TEXT SECTION:
# # # #
Friday, February 24, 2006

Koboi Dungun.



Thank you Lifebloom for the initial idea to start on a series of entries about Dungun in its roaring 60s, and the early 70s before it became Dawson City after the Klondike gold-rush. Like Dawson, when the iron mine at Bukit Besi closed down, miners left Dungun in search of a new life, travelling as far south as Mersing, Johor Bahru and Singapore to work as stevedores or roustabouts. Some went to Kuantan to find work to earn a living as fishmogers or gangsters. A great many of them went to Kemaman to join the palm oil programme. They never returned. Some, however, never left town to become fishermen, or trishaw men. Some never left at all, body and soul. They became madmen, roaming around the empty streets of Dungun thinking of the days gone by when they could afford to book all night long pretty girls in kebaya and kain susun waiting for customers to flock to a row of wooden drinking shops behind Panggung Happy. This was where everything happened from seven onwards, right after En. Rahim the Bilal at Mesjid Sungai Udang called out the Azan for Maghrib. I was part of it all. Movies. Street brawls, mostly over women. Medicine men peddling Spanish Fly pills. Boozing. Juke Box. Prostitutes in clothes so bright they stood out in the dark like a street lamp. Satay. Laksang. Mee goreng. Guinness Stout. Anchor Beer.
# # # #
TASKS FOR THIS EXERCISE:
A) Which foods and drinks does the piece on Dungun name?
B) Could you carry on the piece on Dungun from its final sentence?

PROVIDED INFORMATION:
# # # #
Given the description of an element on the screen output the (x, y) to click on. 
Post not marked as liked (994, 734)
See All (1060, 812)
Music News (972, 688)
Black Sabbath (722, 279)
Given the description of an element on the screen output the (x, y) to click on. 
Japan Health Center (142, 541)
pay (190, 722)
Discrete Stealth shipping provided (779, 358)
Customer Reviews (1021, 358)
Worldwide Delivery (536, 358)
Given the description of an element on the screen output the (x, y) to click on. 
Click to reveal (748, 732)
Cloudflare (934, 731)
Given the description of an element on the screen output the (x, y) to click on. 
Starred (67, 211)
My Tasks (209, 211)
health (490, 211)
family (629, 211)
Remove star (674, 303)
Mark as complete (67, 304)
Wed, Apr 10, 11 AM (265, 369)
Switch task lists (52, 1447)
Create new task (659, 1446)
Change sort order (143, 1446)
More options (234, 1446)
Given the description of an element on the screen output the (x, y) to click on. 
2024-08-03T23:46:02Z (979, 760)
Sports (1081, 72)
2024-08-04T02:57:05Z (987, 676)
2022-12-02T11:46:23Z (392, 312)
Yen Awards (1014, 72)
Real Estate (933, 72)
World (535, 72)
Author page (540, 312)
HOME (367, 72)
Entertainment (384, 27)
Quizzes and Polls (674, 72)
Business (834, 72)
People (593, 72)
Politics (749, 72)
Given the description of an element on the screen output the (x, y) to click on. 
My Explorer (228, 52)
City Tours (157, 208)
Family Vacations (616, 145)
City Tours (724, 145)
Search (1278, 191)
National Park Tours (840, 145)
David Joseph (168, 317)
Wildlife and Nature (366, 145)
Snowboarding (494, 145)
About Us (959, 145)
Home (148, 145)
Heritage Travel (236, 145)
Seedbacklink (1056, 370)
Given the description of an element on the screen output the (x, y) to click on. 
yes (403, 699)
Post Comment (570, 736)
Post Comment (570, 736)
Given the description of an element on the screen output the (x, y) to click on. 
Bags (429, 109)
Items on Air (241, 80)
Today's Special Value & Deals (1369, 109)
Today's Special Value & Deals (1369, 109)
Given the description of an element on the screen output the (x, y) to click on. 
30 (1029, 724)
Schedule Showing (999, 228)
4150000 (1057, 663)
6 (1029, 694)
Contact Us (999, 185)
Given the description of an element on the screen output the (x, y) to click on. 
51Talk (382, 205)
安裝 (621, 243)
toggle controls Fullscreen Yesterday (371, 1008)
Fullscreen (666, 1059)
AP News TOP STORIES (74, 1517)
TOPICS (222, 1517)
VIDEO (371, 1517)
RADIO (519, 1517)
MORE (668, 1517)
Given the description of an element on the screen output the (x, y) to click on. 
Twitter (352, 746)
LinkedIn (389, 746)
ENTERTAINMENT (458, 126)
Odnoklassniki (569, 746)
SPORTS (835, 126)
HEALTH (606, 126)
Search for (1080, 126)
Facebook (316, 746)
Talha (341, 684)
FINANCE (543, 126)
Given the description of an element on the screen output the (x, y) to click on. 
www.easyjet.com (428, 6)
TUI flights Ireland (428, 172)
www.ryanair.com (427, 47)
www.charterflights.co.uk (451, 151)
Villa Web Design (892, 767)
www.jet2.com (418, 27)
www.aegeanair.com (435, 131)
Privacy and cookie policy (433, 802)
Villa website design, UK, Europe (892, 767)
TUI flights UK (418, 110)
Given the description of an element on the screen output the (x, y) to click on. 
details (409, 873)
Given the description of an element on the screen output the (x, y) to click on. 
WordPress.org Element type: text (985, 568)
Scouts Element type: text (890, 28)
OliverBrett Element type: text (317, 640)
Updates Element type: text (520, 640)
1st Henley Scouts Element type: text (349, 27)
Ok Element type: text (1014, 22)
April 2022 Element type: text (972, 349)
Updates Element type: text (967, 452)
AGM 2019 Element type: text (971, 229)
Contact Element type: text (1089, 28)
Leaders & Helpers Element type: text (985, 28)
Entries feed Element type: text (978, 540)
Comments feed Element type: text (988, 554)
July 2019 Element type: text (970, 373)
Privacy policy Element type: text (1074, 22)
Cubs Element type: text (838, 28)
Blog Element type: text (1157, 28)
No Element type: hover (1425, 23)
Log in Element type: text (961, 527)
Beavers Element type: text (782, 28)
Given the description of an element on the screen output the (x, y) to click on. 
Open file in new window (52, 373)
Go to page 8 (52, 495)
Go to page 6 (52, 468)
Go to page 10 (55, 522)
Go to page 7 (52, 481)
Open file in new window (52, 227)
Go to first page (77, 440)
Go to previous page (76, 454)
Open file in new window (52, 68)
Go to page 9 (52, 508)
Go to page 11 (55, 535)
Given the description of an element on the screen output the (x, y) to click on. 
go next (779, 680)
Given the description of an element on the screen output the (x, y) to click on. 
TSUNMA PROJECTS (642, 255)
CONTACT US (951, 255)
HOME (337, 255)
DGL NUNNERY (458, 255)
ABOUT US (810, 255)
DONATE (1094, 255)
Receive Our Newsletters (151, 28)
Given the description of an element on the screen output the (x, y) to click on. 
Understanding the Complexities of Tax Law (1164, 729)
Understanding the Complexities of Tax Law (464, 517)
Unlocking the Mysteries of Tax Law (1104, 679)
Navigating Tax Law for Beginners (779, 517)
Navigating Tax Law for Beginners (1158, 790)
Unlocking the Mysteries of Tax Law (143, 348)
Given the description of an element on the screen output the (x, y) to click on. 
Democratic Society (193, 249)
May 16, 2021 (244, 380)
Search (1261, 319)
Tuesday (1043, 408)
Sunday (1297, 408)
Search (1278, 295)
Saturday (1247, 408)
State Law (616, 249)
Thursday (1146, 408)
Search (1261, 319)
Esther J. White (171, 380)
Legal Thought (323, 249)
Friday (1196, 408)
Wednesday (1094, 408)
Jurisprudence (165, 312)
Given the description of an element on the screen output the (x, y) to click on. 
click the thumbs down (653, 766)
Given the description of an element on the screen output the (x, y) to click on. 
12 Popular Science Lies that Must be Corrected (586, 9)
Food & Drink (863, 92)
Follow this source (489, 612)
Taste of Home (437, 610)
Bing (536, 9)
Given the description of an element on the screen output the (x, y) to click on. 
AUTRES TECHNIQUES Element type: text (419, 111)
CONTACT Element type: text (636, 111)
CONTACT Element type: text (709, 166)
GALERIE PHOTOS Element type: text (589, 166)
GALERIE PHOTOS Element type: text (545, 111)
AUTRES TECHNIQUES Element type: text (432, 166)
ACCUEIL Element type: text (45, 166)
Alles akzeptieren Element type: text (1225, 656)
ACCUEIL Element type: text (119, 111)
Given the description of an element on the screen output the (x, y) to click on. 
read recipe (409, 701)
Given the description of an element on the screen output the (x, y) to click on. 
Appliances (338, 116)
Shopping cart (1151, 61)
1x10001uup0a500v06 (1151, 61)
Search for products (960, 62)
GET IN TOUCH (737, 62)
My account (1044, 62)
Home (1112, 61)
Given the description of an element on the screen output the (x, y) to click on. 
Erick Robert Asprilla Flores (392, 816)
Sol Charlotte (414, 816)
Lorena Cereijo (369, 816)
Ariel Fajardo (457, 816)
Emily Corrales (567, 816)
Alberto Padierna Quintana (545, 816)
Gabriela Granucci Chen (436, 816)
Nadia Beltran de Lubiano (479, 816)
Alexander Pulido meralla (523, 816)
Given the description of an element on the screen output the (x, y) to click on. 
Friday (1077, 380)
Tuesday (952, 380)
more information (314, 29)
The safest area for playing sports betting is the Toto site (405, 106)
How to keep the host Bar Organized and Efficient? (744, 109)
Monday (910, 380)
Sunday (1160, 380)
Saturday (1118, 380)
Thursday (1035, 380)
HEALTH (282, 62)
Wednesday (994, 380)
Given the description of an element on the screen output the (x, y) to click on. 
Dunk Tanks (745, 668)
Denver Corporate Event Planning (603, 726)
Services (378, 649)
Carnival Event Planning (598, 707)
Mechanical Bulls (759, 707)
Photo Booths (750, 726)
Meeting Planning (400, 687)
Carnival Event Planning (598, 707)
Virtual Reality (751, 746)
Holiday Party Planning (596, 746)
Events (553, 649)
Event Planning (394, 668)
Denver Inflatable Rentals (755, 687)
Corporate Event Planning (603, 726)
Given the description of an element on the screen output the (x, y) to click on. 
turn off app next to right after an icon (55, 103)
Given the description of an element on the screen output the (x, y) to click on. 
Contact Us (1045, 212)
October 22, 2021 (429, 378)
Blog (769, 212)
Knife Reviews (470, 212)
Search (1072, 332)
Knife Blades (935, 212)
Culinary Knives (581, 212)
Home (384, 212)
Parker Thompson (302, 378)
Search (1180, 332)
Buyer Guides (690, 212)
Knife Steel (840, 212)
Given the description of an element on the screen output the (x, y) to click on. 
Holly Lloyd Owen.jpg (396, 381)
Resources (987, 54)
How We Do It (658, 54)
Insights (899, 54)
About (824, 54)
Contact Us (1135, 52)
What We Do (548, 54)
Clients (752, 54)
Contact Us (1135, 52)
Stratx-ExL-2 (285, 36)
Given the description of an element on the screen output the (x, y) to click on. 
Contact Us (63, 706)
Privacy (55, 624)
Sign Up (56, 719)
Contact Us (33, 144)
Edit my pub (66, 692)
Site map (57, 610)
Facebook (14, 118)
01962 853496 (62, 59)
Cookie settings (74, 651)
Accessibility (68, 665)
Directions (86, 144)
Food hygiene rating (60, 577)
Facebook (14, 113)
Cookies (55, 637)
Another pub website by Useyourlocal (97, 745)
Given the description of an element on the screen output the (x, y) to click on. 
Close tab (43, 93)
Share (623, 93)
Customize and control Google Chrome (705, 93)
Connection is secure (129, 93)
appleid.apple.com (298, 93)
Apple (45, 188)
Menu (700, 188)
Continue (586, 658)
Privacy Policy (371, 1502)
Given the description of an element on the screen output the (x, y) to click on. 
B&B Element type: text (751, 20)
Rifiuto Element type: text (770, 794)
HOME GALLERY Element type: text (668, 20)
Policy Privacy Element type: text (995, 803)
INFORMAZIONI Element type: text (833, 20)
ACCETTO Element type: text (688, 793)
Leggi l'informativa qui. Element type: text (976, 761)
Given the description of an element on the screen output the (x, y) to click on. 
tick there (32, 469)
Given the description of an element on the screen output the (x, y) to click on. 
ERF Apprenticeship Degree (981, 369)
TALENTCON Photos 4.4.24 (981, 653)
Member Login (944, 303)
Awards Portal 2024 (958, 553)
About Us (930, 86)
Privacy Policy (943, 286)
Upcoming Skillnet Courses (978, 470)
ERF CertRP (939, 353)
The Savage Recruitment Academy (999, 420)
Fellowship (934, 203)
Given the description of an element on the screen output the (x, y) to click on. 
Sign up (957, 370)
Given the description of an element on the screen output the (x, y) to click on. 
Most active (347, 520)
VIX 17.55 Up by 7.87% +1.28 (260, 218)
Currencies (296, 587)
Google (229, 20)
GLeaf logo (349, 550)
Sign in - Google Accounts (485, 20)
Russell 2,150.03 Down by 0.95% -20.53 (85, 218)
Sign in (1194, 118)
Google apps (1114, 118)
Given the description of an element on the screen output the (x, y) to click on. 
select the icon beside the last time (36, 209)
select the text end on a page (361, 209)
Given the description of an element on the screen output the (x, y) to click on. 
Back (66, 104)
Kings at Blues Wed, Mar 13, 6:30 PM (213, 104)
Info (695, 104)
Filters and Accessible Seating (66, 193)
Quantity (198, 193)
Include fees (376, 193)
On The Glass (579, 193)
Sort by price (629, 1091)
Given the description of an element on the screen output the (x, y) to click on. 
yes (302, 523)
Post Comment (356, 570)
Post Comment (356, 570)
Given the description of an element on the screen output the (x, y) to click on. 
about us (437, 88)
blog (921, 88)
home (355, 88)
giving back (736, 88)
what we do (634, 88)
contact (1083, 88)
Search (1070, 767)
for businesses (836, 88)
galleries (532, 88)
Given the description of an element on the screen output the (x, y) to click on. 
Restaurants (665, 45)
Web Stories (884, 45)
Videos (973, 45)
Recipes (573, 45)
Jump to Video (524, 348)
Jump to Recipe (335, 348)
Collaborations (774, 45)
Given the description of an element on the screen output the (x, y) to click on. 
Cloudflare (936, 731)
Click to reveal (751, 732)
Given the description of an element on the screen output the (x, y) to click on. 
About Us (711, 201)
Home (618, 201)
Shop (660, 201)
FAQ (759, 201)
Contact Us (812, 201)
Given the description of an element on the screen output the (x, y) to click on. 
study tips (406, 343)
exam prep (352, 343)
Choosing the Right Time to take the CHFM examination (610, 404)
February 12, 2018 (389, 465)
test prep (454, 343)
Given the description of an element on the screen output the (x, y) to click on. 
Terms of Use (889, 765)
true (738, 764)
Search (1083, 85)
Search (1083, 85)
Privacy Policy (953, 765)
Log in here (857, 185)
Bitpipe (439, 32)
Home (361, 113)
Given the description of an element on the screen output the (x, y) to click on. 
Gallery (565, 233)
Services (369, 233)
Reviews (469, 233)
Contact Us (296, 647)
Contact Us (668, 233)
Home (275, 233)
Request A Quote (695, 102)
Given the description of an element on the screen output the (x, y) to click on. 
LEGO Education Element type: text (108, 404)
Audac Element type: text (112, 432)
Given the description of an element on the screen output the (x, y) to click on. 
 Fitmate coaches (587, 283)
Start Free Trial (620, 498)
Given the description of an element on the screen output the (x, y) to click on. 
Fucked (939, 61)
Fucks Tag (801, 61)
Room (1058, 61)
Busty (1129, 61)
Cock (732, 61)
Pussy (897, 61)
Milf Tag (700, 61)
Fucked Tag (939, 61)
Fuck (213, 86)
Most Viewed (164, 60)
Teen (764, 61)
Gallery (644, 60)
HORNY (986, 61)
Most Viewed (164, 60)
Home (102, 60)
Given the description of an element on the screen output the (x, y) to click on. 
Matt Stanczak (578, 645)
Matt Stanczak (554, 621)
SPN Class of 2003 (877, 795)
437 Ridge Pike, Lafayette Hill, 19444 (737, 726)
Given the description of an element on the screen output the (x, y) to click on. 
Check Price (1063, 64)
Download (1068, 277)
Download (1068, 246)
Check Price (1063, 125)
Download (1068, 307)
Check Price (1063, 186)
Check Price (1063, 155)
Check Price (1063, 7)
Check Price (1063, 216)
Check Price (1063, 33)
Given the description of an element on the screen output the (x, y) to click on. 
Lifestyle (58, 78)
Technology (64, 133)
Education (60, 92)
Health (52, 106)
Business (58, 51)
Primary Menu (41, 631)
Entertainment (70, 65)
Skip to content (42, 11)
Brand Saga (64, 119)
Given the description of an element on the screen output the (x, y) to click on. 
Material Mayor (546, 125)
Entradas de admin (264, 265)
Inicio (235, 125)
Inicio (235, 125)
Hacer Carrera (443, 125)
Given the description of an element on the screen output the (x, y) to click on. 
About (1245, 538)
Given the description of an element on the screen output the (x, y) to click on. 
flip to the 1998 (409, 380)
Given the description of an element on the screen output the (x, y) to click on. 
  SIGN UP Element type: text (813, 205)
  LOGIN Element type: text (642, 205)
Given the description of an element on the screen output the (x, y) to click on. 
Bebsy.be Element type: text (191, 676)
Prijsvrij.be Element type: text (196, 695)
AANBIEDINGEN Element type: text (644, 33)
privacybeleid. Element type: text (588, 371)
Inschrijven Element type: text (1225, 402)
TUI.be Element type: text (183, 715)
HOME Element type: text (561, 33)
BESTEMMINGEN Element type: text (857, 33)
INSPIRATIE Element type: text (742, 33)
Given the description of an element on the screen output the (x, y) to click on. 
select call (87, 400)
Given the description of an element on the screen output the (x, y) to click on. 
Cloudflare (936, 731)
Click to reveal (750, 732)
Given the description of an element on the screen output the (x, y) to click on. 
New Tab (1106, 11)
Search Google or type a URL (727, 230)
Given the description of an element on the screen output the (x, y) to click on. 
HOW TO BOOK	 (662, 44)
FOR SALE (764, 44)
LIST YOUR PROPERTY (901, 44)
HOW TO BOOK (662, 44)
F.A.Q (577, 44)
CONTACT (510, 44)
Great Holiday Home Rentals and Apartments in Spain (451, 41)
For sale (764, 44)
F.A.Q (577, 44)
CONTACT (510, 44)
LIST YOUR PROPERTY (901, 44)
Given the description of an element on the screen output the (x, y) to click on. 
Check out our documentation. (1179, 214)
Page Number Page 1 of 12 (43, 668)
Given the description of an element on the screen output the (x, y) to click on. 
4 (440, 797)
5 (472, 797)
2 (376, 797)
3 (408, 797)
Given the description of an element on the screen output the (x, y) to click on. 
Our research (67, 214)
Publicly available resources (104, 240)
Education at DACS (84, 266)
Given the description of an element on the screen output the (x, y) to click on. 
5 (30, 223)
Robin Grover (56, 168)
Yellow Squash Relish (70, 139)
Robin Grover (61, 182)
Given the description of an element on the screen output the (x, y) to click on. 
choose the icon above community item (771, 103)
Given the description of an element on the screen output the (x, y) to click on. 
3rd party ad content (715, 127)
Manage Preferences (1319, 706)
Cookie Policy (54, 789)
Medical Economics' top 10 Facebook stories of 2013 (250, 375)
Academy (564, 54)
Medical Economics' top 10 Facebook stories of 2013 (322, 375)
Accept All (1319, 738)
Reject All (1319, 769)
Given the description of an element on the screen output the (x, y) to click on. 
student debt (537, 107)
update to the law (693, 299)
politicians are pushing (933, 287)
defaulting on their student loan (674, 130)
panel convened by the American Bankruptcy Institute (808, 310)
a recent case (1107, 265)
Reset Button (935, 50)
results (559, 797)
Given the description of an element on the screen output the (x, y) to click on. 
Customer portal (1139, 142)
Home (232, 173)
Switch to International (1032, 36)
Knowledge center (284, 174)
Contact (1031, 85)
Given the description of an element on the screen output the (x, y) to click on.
# # # #
RESULTS FOR THE EXERCISE:
A) Satay, laksang, mee goreng, Guinness Stout and Anchor Beer.

B)
I was here almost every night buying dinner when Aunt was too tired to cook. This was my town. Let me tell you about...

8 Comments:

Blogger AuntyN said...

Since the was a cowboy in Dungun, surely there is a cowgirl there as well. Hope it is not one of those in kebaya and kain susun :-)

1:02 PM  
Blogger Sayuti said...

short but vivid description of Dungun in the 70s.

an introduction?

looking forward to read the elaboration.

1:53 PM  
Blogger LifeBloom said...

Glad to see you have taken up my humble suggestion...Just so you know, you have two books to churn out now! Looking forward to the adventures of Bergen in Dungung...!

2:45 PM  
Blogger Kak Teh said...

bergen, that'll make a wonderful book too. Let me know when and I will crawl out of my duvet.

2:48 PM  
Blogger anedra said...

Gosh, the old Dungun is really beginning to sound like something out of a Wild Wild West movie. The way u describe it, I'd almost expect lone cowboys riding thru town chewing on tobacco and horses lined up along the streets drinking water from troughs!

2:58 PM  
Blogger dith said...

And all these narations are told with the background sound of High CHapparal!

3:48 PM  
Blogger Bergen said...

AuntyN: There was no cowboy girls, ma'am. But there were saloon girls all over the place.

Sayuti: The Dungun I will be writing about centred around Panggung Happy and the action that started at 7pm.

Lifebloom: I got nowhere to go, nothing to do so to write these up is good for me.

Kak Teh: You're gonna be ok, ma'am. You're gonna come out of the duvet feeling like a million buck ready for anything. You're gonna, ma'am.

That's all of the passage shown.